The findings mean researchers are now better placed to understand why childhood cancer survival differs between regions and to guide efforts to improve outcomes.
The next phase of BENCHISTA will examine other factors, including treatment differences, access to specialist care and health system variation.
It will also report five-year survival, the standard epidemiological cancer outcome measure.
Joint senior author Professor Kathy Pritchard-Jones, from UCL Great Ormond Street Institute of Child Health, said: “By analysing population-level data from cancer registries across many countries, we have been able to better understand why childhood cancer survival still differs internationally.
“Our findings show that diagnosing cancer earlier and accurately assessing how far it has spread can make a meaningful difference to survival for many children.
“At the same time, the study highlights that early diagnosis alone will not address all disparities, and further work is needed to understand and tackle other contributing factors.
“We have, for the first time, provided unbiased, population-level evidence for later diagnosis of some childhood cancers in the UK and Ireland.”
Corresponding author Dr Laura Botta, a statistician in the Evaluative Epidemiology Unit at INT, said the project highlighted the importance of high-quality data and stronger cooperation between clinicians and population-based cancer registries.
She said: “Our project not only emphasises the importance of gathering high-quality data and strengthening cooperation between clinicians and population-based cancer registries but also serves as a key tool to uncover the reasons for survival differences between countries for children with cancer.
“Our results provide the first population-based and international evidence that, in some countries, paediatric tumours are diagnosed at more advanced stages compared to a group of European countries with the most consistent practices, while in others, staging procedures do not meet recommended standards — clearly impacting prognosis.
“We hope these findings will help guide health policies that are vital to saving lives.”

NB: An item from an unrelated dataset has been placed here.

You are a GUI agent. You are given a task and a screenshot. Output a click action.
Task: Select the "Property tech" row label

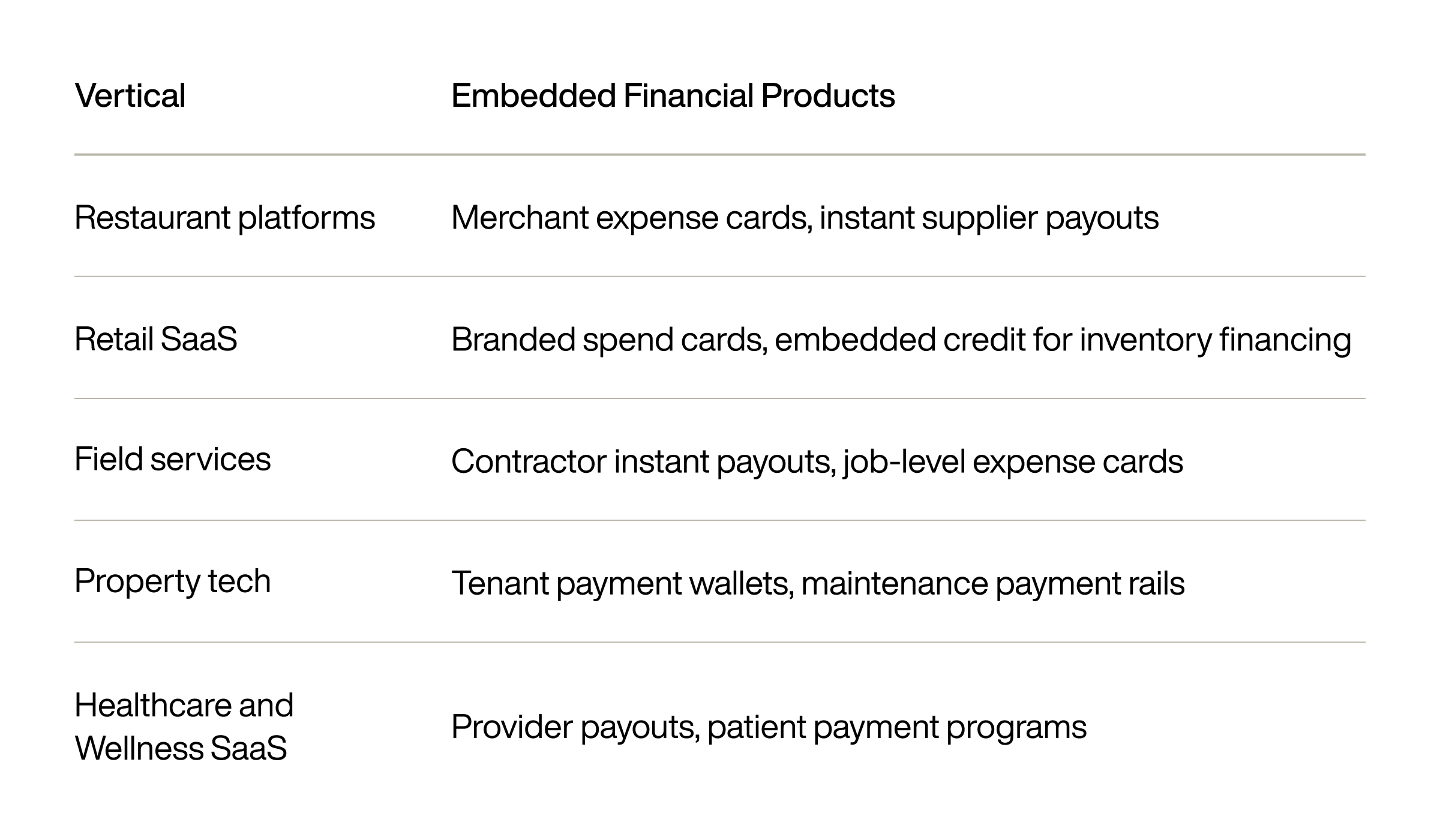[x=173, y=581]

The study was funded by Children with Cancer UK and Associazione Italiana per la Ricerca sul Cancro.
Professor Pritchard-Jones and Dr Angela Lopez-Cortes also received funding from the National Institute for Health and Care Research Great Ormond Street Hospital Biomedical Research Centre.
Gavin Maggs, chief executive of Children with Cancer UK, said: “We are proud to have funded this important study, which provides powerful new evidence on the role that early diagnosis plays in improving childhood cancer survival.
“By bringing together experts from around the world, BENCHISTA shows how internationally comparable data can guide global efforts to ensure children are diagnosed as early as possible and receive the right care at the right time.
“Cancer does not recognise borders, and neither should the chances of surviving it.”
Ashley Ball-Gamble, chief executive of CCLG: The Children & Young People’s Cancer Association, said: “This study confirms that, for some childhood cancers, diagnosis in the UK still takes longer than it should.
“Because delays can affect a child’s chance of survival, campaigning for faster recognition is more important than ever.
“Our Child Cancer Smart campaign aims to tackle these delays by giving GPs the tools to identify cancer sooner — and by helping parents understand the warning signs.”
Angela Polanco, the project’s patient and public involvement lead, whose daughter Bethany was diagnosed with Wilms tumour, said the study showed the need for timely diagnosis and specialist care for all children with cancer.
She said: “This study provides clear evidence that we need to do more to ensure children affected by cancer have access to timely and accurate diagnosis, appropriate first-line treatment, and specialist care, wherever they live.
“Collecting and analysing this information at a population level is a crucial step towards reducing inequalities and improving survival for children with cancer.”
Wilms tumour is a kidney tumour, medulloblastoma is a brain tumour, rhabdomyosarcoma is a muscle tumour, and osteosarcoma and Ewing sarcoma are bone tumours.